Alot of prenatal yoga teachers get the ladies to tuck the pelvis as the lower back is sometimes overarching to compensate for the belly, do you think widening the sit bones in neutral position which we use for correct spinal alignment is good for them?”

It’s great to see students reflecting on what I teach and how this can be applied to their work.
Due to the changes in the centre of gravity during pregnancy, the adaptive changes vary depending on the woman’s pre-natal biomechanics. One blanket rule for all pregnant women will never suffice, each woman needs to be assessed in terms of their particular function and/or dysfunction.

Pregnancy generally results in an increased lumbar lordosis, but the resulting impact differs according to the pre-natal bio-mechanics. Women presenting with a posterior crossed pelvic pattern prior to pregnancy will usually increase the lumbar lordosis, often exhibiting low back and pelvic pain due to increased eccentric load bearing through the lower lumbar vertebrae and pelvic girdle.

On the other hand, women presenting with an anterior crossed pelvic pattern pre-natally will also increase their lordosis, but this may in fact pull them into a more neutral position, often resulting in decreased pain or discomfort. The advice therefore is different and must reflect each woman’s changing biomechanics.

The objective is to establish neutral spine and maintain the fundamental patterns of movement, ensuring support from the deep inner unit. Feeling the sit-bones widen through movement is sound advice so long as there is support from the inner abdominal unit. It is the lack of abdominal strength and over recruitment of illio-psoas in the posterior crossed pelvic pattern that will cause the increased lordosis, coupled with over-engagement of the back extensors. Stretching the hip flexors and encouraging a neutral spine through movement will help reduce pain and discomfort for these women.

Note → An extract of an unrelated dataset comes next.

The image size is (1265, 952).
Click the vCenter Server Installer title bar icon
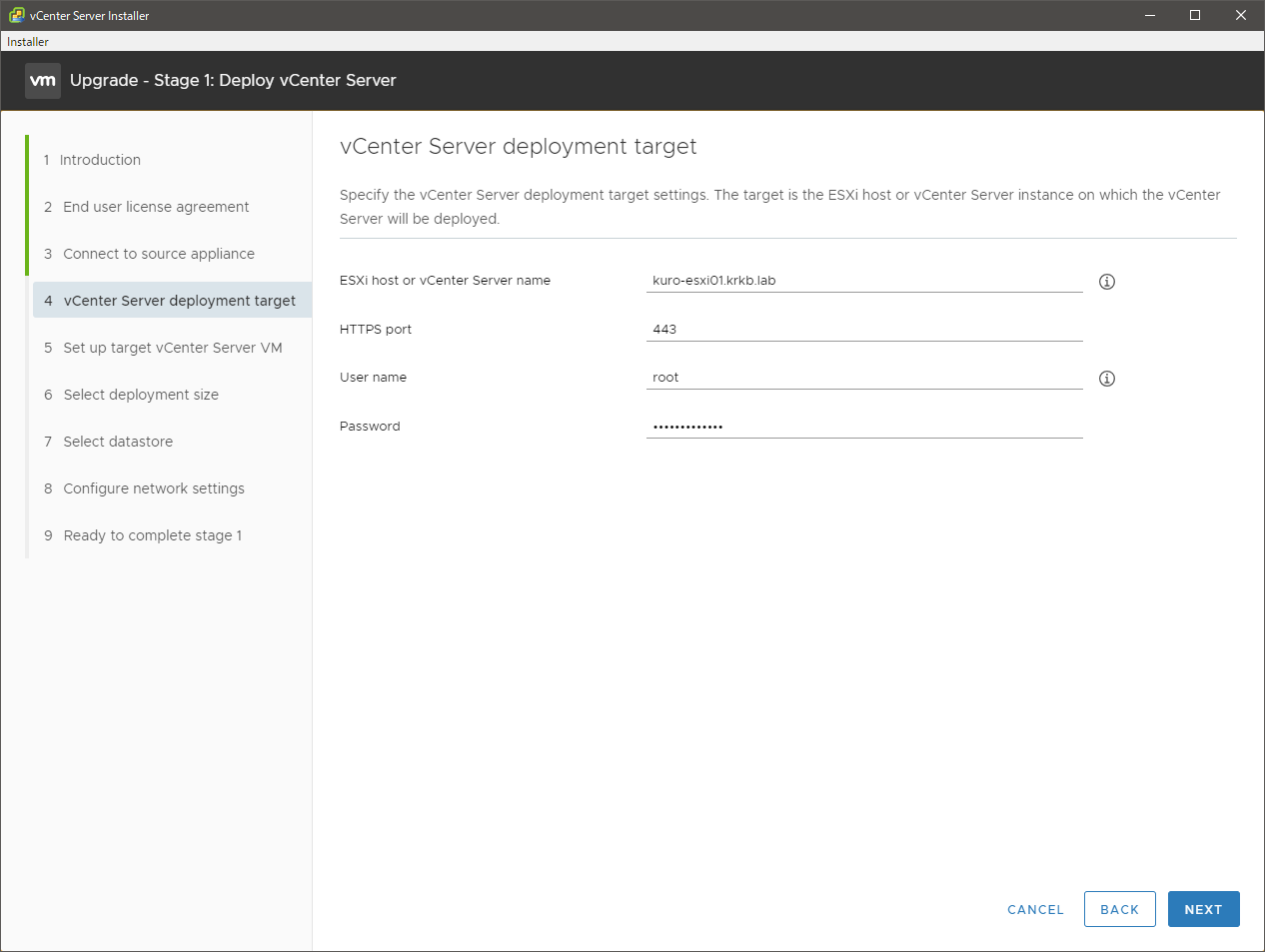[x=16, y=15]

Breathing remains an essential component in establishing intra-abdominal pressure and has a positive soothing effect on the baby. As the baby grows and uterus begins to push up towards the diaphragm, making the diaphragmatic breath more difficult. However, without correct utilization of the diaphragm, activation of the deep inner unit is compromised.

Breathing practice and meditation are often used for birth preparation and are believed to soothe the baby. Ju Ju Sudin ( a pre-natal physiotherapist) in her book Birth Skills talks about ‘pushing the baby down’ using the breath. The visualization she encourages is that of pushing a grapefruit down with a coffee plunger on the inhalation. This analogy encourages the activation of the diaphragm against the resistance of the baby in breathing.

As a practitioner we also need to remain mindful of the biomechanics of the whole spine during treatment or exercise and be aware of what impact the upper thorax and neck are having on the clients dysfunction. If our client has difficulty engaging the diaphragm, accessory breathing muscles will be activated, resulting in increased stiffness of the upper thorax and overloading of the cervical spine.